PAGE TEXT
************

“OK, so I’ll go ahead and plan your cataract surgery,” I said to my patient, a friendly woman of about 75 years old. She nodded in agreement.
“Would you like me to do the operation?” I asked. She looked around the examination room, as though she were looking for someone else. She then looked back at me, somewhat surprised. “Yes, of course, who else?”
Good point, I thought. Who else? It was the first day of my six-month general ophthalmology rotation in Saint Francis Hospital, a large community hospital serving northwest Rotterdam.
I had not yet gotten used to the context in which I was working. In my teaching hospital, the Rotterdam Eye Hospital, residents are referred to as “assistants”.
For historical reasons, “doctor’s assistant” is the Dutch term for “resident in training”. Everyone in our hospital understands this outdated term, except the patients themselves, who seem to interpret this as, “Assistant? This person is not qualified to operate on my eye.”

************

GIVEN DATA
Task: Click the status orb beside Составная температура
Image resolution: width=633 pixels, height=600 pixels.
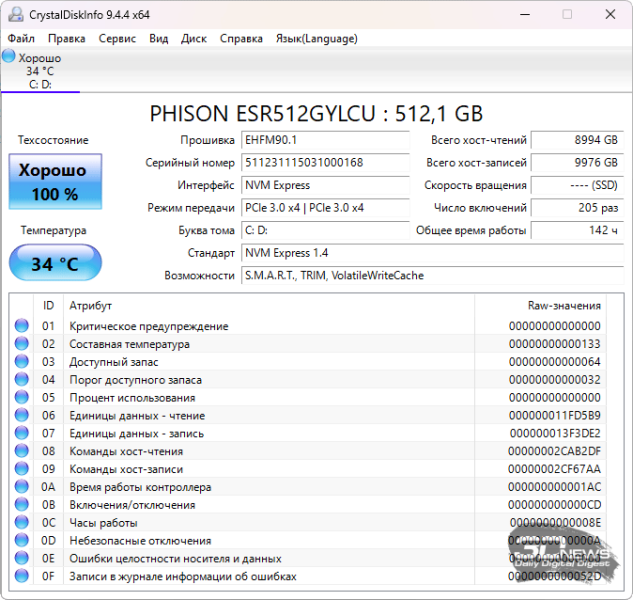Action: tap(22, 344)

************

WORK INSTRUCTION
Please copy out the whole cataract surgery passage above, word for word.

TASK ANSWER
“OK, so I’ll go ahead and plan your cataract surgery,” I said to my patient, a friendly woman of about 75 years old. She nodded in agreement.
“Would you like me to do the operation?” I asked. She looked around the examination room, as though she were looking for someone else. She then looked back at me, somewhat surprised. “Yes, of course, who else?”
Good point, I thought. Who else? It was the first day of my six-month general ophthalmology rotation in Saint Francis Hospital, a large community hospital serving northwest Rotterdam.
I had not yet gotten used to the context in which I was working. In my teaching hospital, the Rotterdam Eye Hospital, residents are referred to as “assistants”.
For historical reasons, “doctor’s assistant” is the Dutch term for “resident in training”. Everyone in our hospital understands this outdated term, except the patients themselves, who seem to interpret this as, “Assistant? This person is not qualified to operate on my eye.”